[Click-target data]
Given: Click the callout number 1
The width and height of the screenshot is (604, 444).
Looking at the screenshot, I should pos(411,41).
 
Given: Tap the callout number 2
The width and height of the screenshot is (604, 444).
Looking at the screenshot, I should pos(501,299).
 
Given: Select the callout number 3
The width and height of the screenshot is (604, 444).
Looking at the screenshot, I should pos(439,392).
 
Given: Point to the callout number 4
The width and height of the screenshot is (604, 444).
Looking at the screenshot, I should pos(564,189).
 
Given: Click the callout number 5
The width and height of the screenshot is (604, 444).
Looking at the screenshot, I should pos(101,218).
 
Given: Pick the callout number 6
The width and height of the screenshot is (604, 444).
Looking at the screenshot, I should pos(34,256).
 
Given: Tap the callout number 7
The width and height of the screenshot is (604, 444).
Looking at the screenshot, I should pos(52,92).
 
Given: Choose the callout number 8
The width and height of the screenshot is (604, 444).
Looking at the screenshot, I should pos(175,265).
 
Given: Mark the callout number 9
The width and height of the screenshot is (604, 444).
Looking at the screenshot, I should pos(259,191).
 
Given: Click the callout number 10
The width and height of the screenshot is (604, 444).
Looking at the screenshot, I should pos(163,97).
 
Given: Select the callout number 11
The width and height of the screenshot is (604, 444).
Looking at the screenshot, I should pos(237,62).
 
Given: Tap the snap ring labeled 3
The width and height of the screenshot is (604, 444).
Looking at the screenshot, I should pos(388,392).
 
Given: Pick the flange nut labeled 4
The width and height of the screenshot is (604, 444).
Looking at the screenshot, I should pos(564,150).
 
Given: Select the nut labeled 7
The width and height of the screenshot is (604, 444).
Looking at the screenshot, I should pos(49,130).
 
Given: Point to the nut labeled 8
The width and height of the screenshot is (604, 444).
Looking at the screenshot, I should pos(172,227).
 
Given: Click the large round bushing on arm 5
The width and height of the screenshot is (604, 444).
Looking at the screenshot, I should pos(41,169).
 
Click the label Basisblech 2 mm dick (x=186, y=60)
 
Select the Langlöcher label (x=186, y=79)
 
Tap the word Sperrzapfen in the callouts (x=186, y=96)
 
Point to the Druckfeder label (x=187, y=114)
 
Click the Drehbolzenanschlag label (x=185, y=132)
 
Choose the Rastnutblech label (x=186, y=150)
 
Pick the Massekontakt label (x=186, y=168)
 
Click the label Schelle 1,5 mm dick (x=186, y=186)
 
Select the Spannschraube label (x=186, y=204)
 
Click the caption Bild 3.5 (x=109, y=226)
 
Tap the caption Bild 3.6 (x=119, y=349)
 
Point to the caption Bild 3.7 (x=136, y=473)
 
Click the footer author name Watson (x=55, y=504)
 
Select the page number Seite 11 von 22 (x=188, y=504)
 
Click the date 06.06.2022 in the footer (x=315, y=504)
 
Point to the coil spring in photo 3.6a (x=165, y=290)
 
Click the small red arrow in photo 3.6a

Instruction
Format the lines above as a numbered list, leaving out the blank lines.

Problem solution
1. Given: Click the callout number 1
2. The width and height of the screenshot is (604, 444).
3. Looking at the screenshot, I should pos(411,41).
4. Given: Tap the callout number 2
5. The width and height of the screenshot is (604, 444).
6. Looking at the screenshot, I should pos(501,299).
7. Given: Select the callout number 3
8. The width and height of the screenshot is (604, 444).
9. Looking at the screenshot, I should pos(439,392).
10. Given: Point to the callout number 4
11. The width and height of the screenshot is (604, 444).
12. Looking at the screenshot, I should pos(564,189).
13. Given: Click the callout number 5
14. The width and height of the screenshot is (604, 444).
15. Looking at the screenshot, I should pos(101,218).
16. Given: Pick the callout number 6
17. The width and height of the screenshot is (604, 444).
18. Looking at the screenshot, I should pos(34,256).
19. Given: Tap the callout number 7
20. The width and height of the screenshot is (604, 444).
21. Looking at the screenshot, I should pos(52,92).
22. Given: Choose the callout number 8
23. The width and height of the screenshot is (604, 444).
24. Looking at the screenshot, I should pos(175,265).
25. Given: Mark the callout number 9
26. The width and height of the screenshot is (604, 444).
27. Looking at the screenshot, I should pos(259,191).
28. Given: Click the callout number 10
29. The width and height of the screenshot is (604, 444).
30. Looking at the screenshot, I should pos(163,97).
31. Given: Select the callout number 11
32. The width and height of the screenshot is (604, 444).
33. Looking at the screenshot, I should pos(237,62).
34. Given: Tap the snap ring labeled 3
35. The width and height of the screenshot is (604, 444).
36. Looking at the screenshot, I should pos(388,392).
37. Given: Pick the flange nut labeled 4
38. The width and height of the screenshot is (604, 444).
39. Looking at the screenshot, I should pos(564,150).
40. Given: Select the nut labeled 7
41. The width and height of the screenshot is (604, 444).
42. Looking at the screenshot, I should pos(49,130).
43. Given: Point to the nut labeled 8
44. The width and height of the screenshot is (604, 444).
45. Looking at the screenshot, I should pos(172,227).
46. Given: Click the large round bushing on arm 5
47. The width and height of the screenshot is (604, 444).
48. Looking at the screenshot, I should pos(41,169).
49. Click the label Basisblech 2 mm dick (x=186, y=60)
50. Select the Langlöcher label (x=186, y=79)
51. Tap the word Sperrzapfen in the callouts (x=186, y=96)
52. Point to the Druckfeder label (x=187, y=114)
53. Click the Drehbolzenanschlag label (x=185, y=132)
54. Choose the Rastnutblech label (x=186, y=150)
55. Pick the Massekontakt label (x=186, y=168)
56. Click the label Schelle 1,5 mm dick (x=186, y=186)
57. Select the Spannschraube label (x=186, y=204)
58. Click the caption Bild 3.5 (x=109, y=226)
59. Tap the caption Bild 3.6 (x=119, y=349)
60. Point to the caption Bild 3.7 (x=136, y=473)
61. Click the footer author name Watson (x=55, y=504)
62. Select the page number Seite 11 von 22 (x=188, y=504)
63. Click the date 06.06.2022 in the footer (x=315, y=504)
64. Point to the coil spring in photo 3.6a (x=165, y=290)
65. Click the small red arrow in photo 3.6a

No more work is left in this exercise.